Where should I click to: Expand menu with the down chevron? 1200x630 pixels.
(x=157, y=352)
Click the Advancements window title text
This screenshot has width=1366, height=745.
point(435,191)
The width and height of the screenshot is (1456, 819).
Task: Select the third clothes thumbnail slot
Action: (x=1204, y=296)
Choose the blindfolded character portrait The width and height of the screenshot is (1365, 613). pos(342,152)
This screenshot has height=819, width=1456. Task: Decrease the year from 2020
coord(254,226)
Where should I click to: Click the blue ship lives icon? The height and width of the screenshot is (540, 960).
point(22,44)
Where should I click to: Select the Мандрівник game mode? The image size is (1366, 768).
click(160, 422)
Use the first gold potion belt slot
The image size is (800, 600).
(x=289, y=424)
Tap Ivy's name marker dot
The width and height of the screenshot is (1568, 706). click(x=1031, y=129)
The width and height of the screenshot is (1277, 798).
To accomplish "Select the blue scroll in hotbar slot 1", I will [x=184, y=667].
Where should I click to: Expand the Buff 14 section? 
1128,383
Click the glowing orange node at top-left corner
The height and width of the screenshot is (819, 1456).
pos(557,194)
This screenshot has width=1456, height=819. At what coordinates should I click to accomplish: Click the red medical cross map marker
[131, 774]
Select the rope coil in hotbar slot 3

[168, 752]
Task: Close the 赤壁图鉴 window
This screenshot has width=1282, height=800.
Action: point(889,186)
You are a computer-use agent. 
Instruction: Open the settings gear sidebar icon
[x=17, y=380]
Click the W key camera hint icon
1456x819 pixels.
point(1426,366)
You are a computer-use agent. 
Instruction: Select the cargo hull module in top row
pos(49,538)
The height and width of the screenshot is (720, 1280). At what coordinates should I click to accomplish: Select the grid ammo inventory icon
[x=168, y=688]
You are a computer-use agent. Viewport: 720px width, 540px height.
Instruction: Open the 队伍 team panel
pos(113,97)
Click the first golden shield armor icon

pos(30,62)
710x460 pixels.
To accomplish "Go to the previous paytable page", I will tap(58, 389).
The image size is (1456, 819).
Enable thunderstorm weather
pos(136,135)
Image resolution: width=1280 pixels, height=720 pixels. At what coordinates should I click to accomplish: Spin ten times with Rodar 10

__What is asked__: Rewrite the material above as a Markdown table with two columns, "Row" and "Line". Number each nonblank line in order and leave out the blank lines.

__Result__:
| Row | Line |
|---|---|
| 1 | Where should I click to: Expand menu with the down chevron? 1200x630 pixels. |
| 2 | (x=157, y=352) |
| 3 | Click the Advancements window title text |
| 4 | This screenshot has width=1366, height=745. |
| 5 | point(435,191) |
| 6 | The width and height of the screenshot is (1456, 819). |
| 7 | Task: Select the third clothes thumbnail slot |
| 8 | Action: (x=1204, y=296) |
| 9 | Choose the blindfolded character portrait The width and height of the screenshot is (1365, 613). pos(342,152) |
| 10 | This screenshot has height=819, width=1456. Task: Decrease the year from 2020 |
| 11 | coord(254,226) |
| 12 | Where should I click to: Click the blue ship lives icon? The height and width of the screenshot is (540, 960). |
| 13 | point(22,44) |
| 14 | Where should I click to: Select the Мандрівник game mode? The image size is (1366, 768). |
| 15 | click(160, 422) |
| 16 | Use the first gold potion belt slot |
| 17 | The image size is (800, 600). |
| 18 | (x=289, y=424) |
| 19 | Tap Ivy's name marker dot |
| 20 | The width and height of the screenshot is (1568, 706). click(x=1031, y=129) |
| 21 | The width and height of the screenshot is (1277, 798). |
| 22 | To accomplish "Select the blue scroll in hotbar slot 1", I will [x=184, y=667]. |
| 23 | Where should I click to: Expand the Buff 14 section?  |
| 24 | 1128,383 |
| 25 | Click the glowing orange node at top-left corner |
| 26 | The height and width of the screenshot is (819, 1456). |
| 27 | pos(557,194) |
| 28 | This screenshot has width=1456, height=819. At what coordinates should I click to accomplish: Click the red medical cross map marker |
| 29 | [131, 774] |
| 30 | Select the rope coil in hotbar slot 3 |
| 31 | [168, 752] |
| 32 | Task: Close the 赤壁图鉴 window |
| 33 | This screenshot has width=1282, height=800. |
| 34 | Action: point(889,186) |
| 35 | You are a computer-use agent.  |
| 36 | Instruction: Open the settings gear sidebar icon |
| 37 | [x=17, y=380] |
| 38 | Click the W key camera hint icon |
| 39 | 1456x819 pixels. |
| 40 | point(1426,366) |
| 41 | You are a computer-use agent.  |
| 42 | Instruction: Select the cargo hull module in top row |
| 43 | pos(49,538) |
| 44 | The height and width of the screenshot is (720, 1280). At what coordinates should I click to accomplish: Select the grid ammo inventory icon |
| 45 | [x=168, y=688] |
| 46 | You are a computer-use agent. Viewport: 720px width, 540px height. |
| 47 | Instruction: Open the 队伍 team panel |
| 48 | pos(113,97) |
| 49 | Click the first golden shield armor icon |
| 50 | pos(30,62) |
| 51 | 710x460 pixels. |
| 52 | To accomplish "Go to the previous paytable page", I will tap(58, 389). |
| 53 | The image size is (1456, 819). |
| 54 | Enable thunderstorm weather |
| 55 | pos(136,135) |
| 56 | Image resolution: width=1280 pixels, height=720 pixels. At what coordinates should I click to accomplish: Spin ten times with Rodar 10 |